1
Identifier le cédant et le cessionnaire avec précision
Remplissez les noms complets, types de société, lois constitutives et adresses de chacune des deux parties. Assurez-vous que les entités légales sont correctement désignées (particulier, SARL, SA, etc.).
💡 Consultez les documents d'incorporation ou les pièces d'identité pour garantir l'exactitude des informations.
2
Décrire le bien immobilier de manière exhaustive
Incluez le numéro de lot officiel (ou description légale), la municipalité, la province, la superficie en mètres carrés ou en acres, et toute servitude, hypothèque ou restriction connue.
💡 Obtenez un relevé d'arpentage récent auprès des autorités municipales pour éviter les erreurs de description.
3
Spécifier le prix et les modalités de paiement
Écrivez le montant total en dollars, la devise, et détaillez comment le paiement sera effectué (comptant, versements, financement hypothécaire). Incluez les dates d'échéance si applicable.
💡 Si le paiement est conditionnel à une hypothèque, notez les conditions (taux maximal, montant minimum d'approbation).
4
Ajouter les conditions suspensives si nécessaire
Si la vente dépend de l'approbation d'un prêt hypothécaire, d'une inspection, d'une approbation municipale ou d'autres événements, listez-les clairement avec les délais.

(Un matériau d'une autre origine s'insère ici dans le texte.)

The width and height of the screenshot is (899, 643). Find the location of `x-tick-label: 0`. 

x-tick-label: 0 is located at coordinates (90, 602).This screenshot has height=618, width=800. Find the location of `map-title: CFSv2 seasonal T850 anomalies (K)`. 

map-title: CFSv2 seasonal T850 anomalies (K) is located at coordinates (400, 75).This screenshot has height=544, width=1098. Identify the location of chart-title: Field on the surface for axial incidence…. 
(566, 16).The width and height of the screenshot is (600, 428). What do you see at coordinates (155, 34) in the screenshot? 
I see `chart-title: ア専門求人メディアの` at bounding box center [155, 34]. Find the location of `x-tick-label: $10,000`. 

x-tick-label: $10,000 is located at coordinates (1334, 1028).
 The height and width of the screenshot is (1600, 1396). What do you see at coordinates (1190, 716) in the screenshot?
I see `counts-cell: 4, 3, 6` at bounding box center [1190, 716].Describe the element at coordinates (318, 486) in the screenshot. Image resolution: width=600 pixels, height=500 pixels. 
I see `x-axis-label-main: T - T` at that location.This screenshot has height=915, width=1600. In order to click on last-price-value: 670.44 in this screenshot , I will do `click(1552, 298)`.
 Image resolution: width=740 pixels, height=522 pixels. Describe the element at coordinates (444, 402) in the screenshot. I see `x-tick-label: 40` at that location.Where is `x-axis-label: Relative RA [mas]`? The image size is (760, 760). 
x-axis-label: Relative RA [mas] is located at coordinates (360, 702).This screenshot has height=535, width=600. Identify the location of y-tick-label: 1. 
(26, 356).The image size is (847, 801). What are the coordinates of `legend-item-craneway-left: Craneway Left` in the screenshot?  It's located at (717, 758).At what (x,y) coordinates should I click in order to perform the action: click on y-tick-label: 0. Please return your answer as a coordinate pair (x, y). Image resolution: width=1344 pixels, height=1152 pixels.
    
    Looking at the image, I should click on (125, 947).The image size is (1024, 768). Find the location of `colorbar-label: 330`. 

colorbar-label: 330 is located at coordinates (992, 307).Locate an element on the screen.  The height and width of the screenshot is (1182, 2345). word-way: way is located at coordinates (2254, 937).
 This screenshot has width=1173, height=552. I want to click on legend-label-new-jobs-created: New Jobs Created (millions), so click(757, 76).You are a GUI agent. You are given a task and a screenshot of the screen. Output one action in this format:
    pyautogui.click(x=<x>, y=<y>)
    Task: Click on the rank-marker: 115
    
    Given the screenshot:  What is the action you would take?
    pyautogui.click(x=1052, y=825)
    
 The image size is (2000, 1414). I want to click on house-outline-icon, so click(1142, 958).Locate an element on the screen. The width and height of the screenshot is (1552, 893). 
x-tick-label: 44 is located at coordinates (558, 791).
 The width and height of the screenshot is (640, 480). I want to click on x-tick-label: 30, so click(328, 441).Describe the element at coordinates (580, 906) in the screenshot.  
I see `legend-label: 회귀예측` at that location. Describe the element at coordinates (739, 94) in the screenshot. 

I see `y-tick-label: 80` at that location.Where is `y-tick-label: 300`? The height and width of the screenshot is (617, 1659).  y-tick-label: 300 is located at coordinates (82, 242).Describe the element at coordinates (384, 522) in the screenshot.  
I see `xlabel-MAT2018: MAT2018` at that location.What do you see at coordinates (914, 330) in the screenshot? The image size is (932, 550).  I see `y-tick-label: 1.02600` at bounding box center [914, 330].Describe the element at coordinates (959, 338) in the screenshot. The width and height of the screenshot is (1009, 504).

💡 Fixez des délais réalistes pour chaque condition (p. ex. 30 jours pour l'approbation hypothécaire) et précisez les conséquences de non-satisfaction.
5
Confirmer les droits et obligations de chaque partie
Le cédant doit garantir un titre clair, l'absence de dettes non divulgées et le droit de vendre. Le cessionnaire accepte d'acheter selon les conditions convenues.
💡 Énumérez toutes les garanties du cédant (titre libre d'hypothèque, conformité réglementaire, divulgation de défauts connus) pour éviter les litiges post-clôture.
6
Répartir les frais de clôture et taxes
Décidez qui paie les honoraires du notaire, les impôts fonciers, les droits de mutation immobilière et autres frais de clôture. Clarifiez la répartition en pourcentages ou montants.
💡 Consultez un comptable pour estimer les frais exacts et éviter les malentendus financiers à la signature.
7
Fixer la date et le lieu de clôture
Convenir d'une date et d'une heure précises pour la signature devant un notaire, et spécifier où (bureau notarial, domicile, etc.).
💡 Choisissez une date qui laisse suffisamment de temps pour les inspections, l'approbation hypothécaire et la préparation des documents finaux.
8
Faire examiner par un avocat ou un notaire avant signature
Faites relire l'acte complété par un professionnel juridique pour vérifier la conformité avec les lois locales et protéger vos intérêts avant la signature officielle.
💡 Cette étape est fortement recommandée, surtout si le bien est complexe ou la transaction importante.